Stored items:
Start of Block
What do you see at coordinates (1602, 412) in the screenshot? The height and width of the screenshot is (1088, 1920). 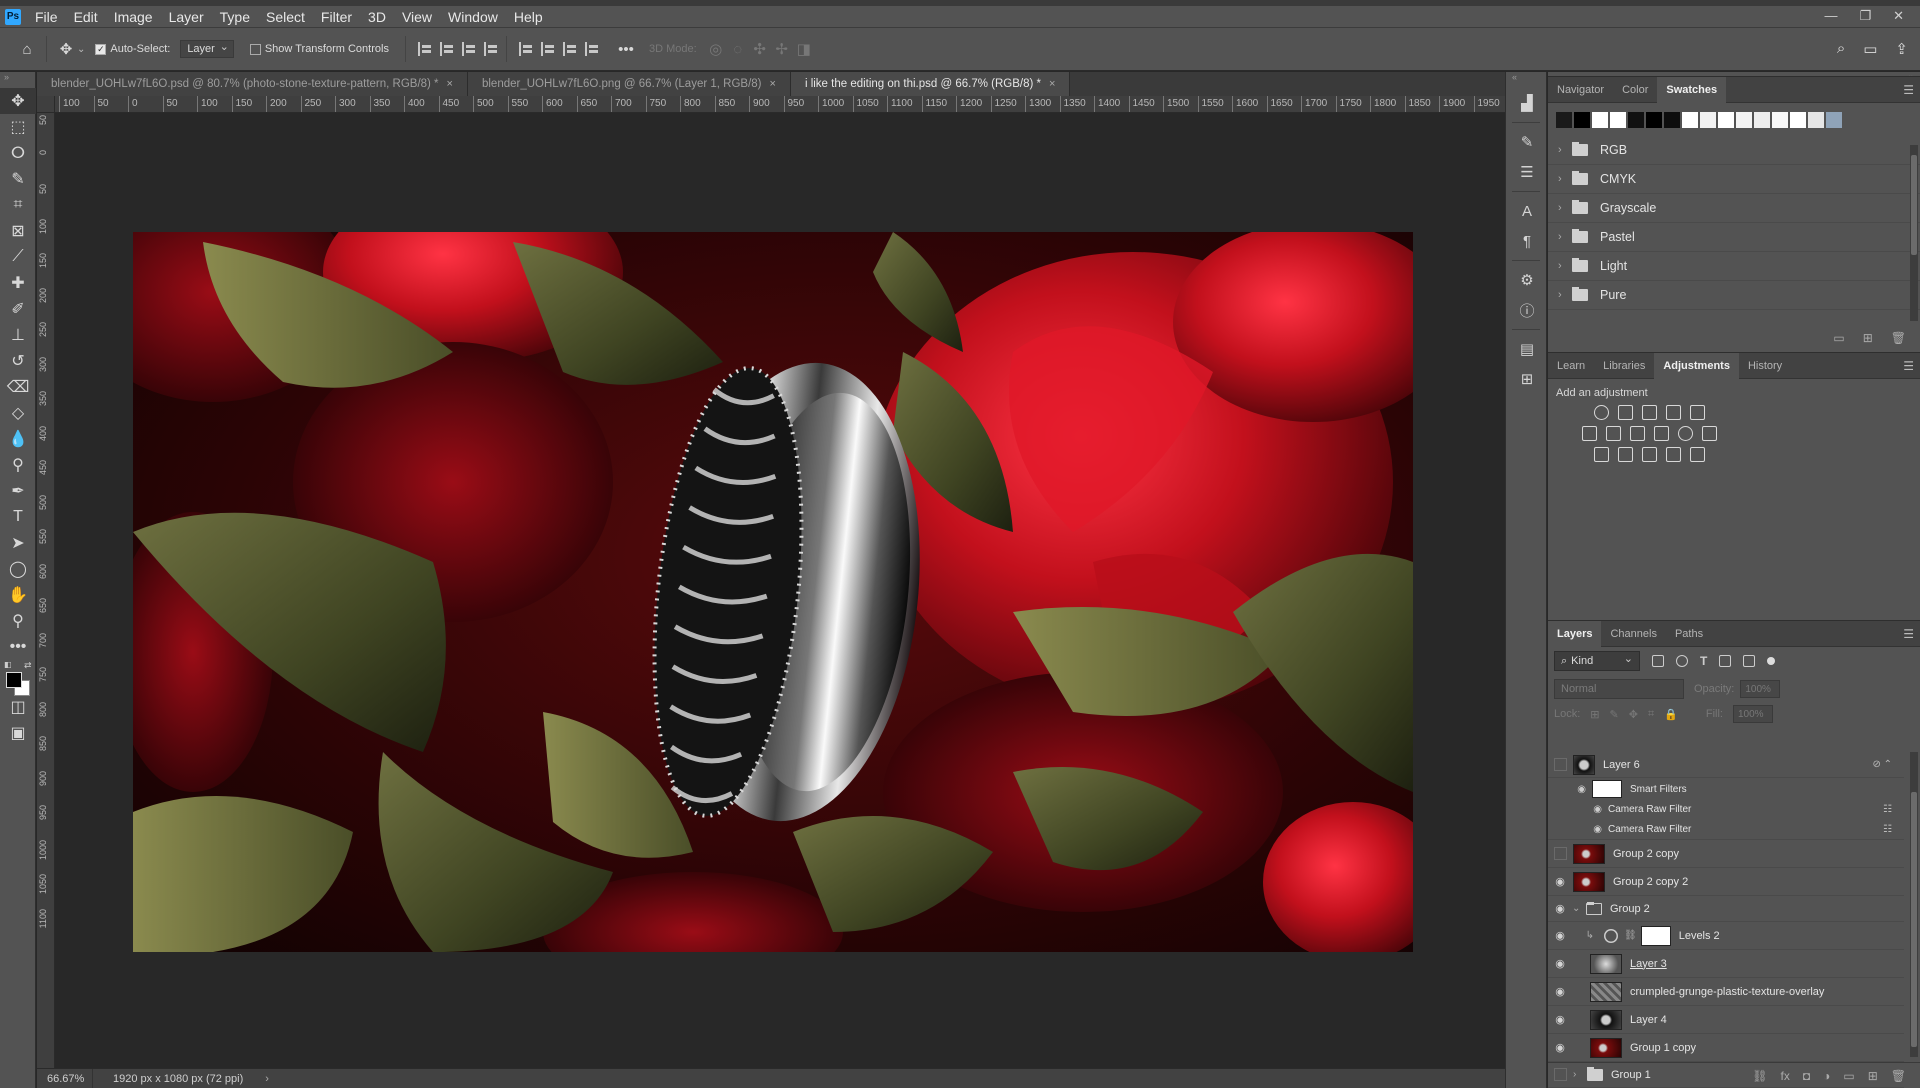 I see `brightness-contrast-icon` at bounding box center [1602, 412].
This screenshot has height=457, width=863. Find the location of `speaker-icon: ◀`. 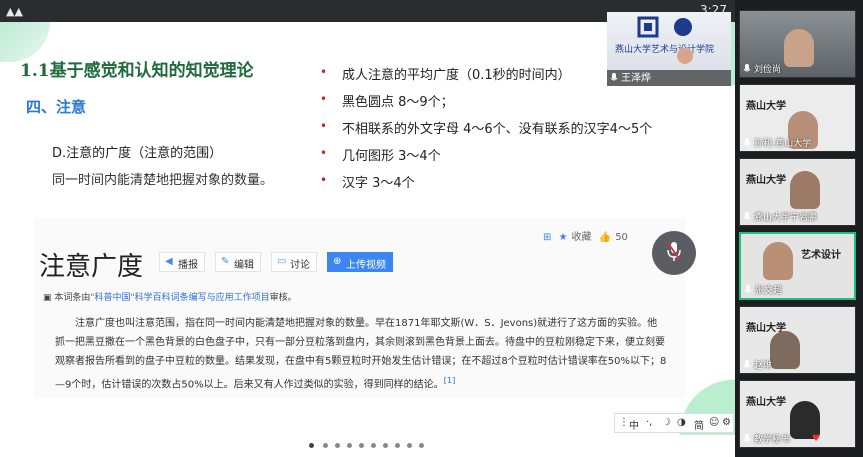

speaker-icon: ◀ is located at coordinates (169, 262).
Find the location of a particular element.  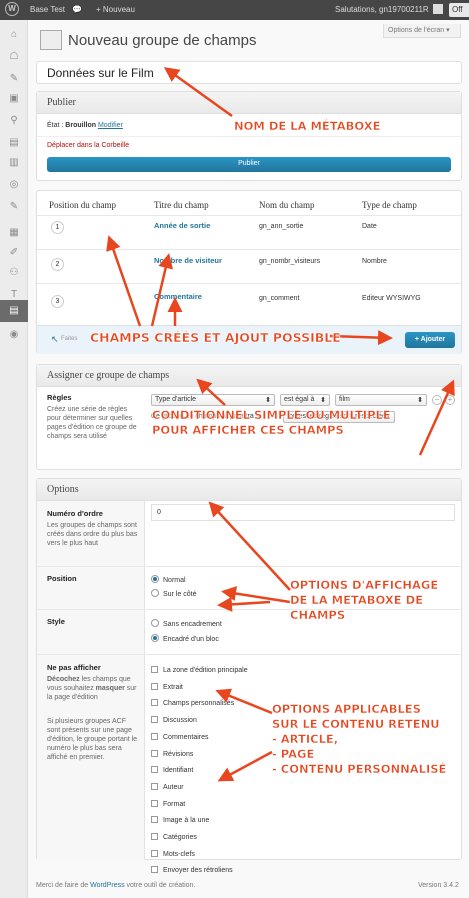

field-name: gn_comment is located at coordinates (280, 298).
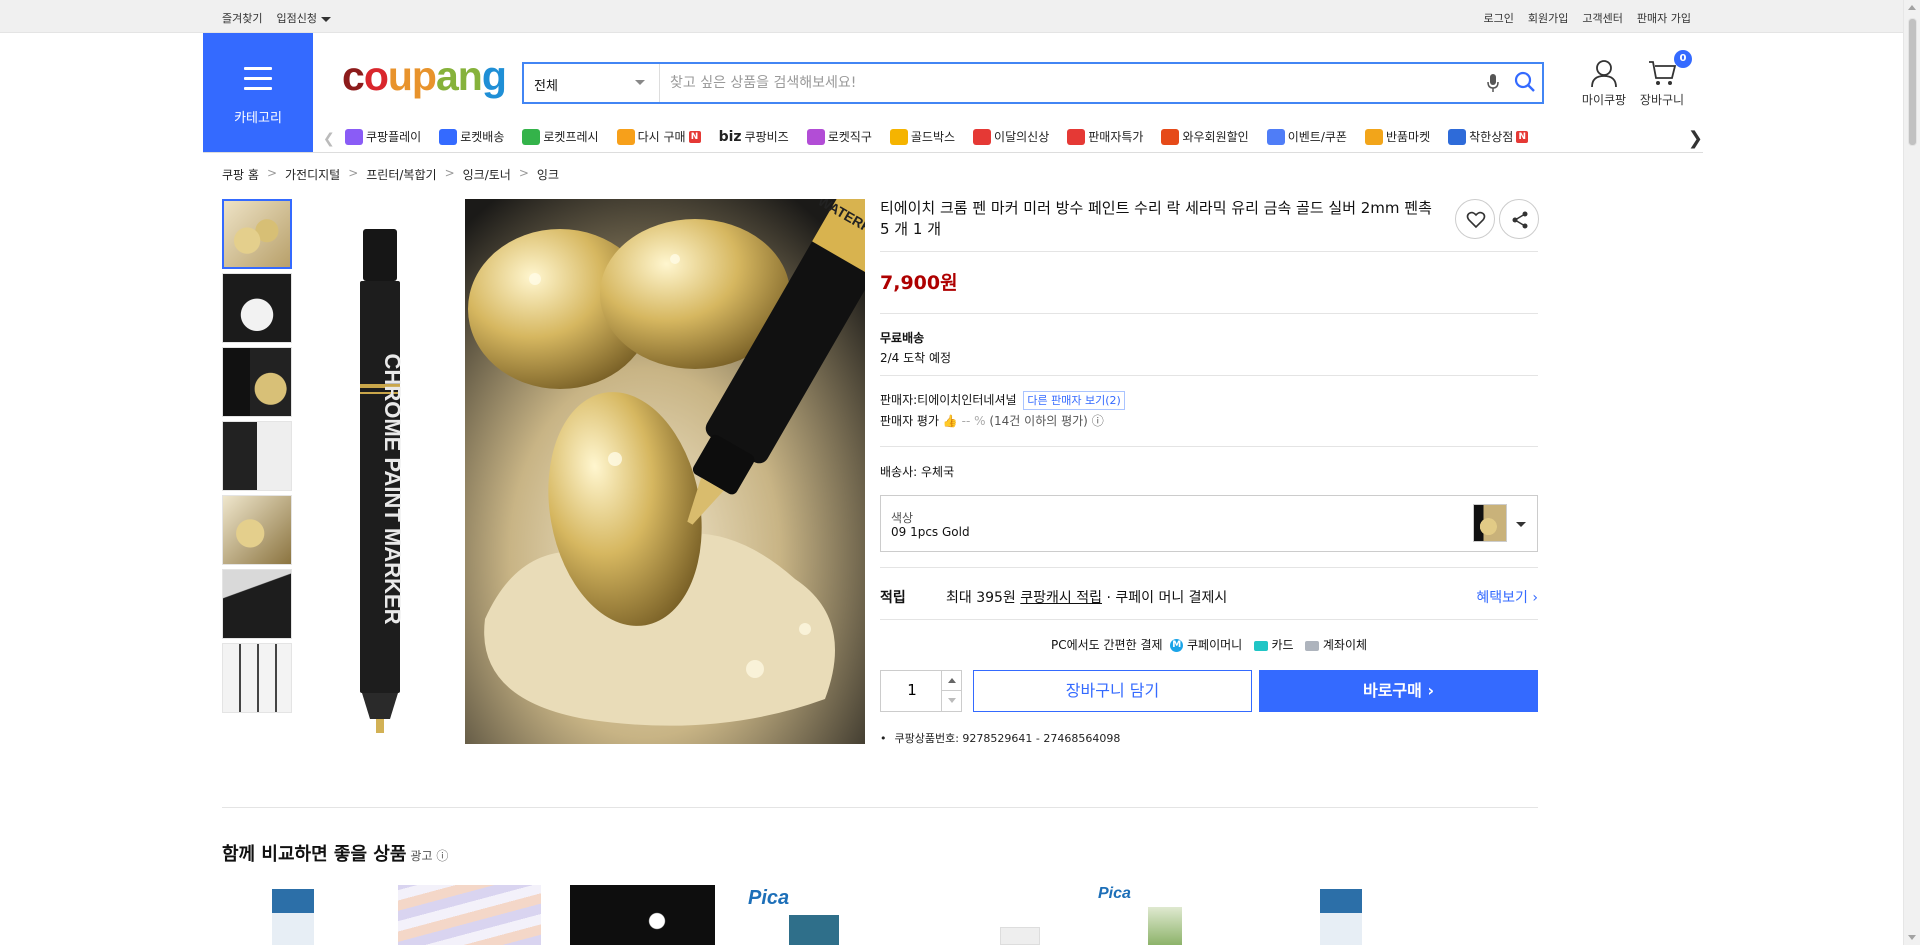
End of Block
HOW TO COMPLETE THIS TASK:
Rewrite the stretch from the line that contains "This screenshot has" through the end of the material, changing "location" to "position" and keeping everything else the same. Omit the pictures from your answer.

WRITTEN ANSWER:
This screenshot has height=457, width=863. Find the position of `speaker-icon: ◀`. 

speaker-icon: ◀ is located at coordinates (169, 262).
Find the position of a particular element.  

field-name: gn_comment is located at coordinates (280, 298).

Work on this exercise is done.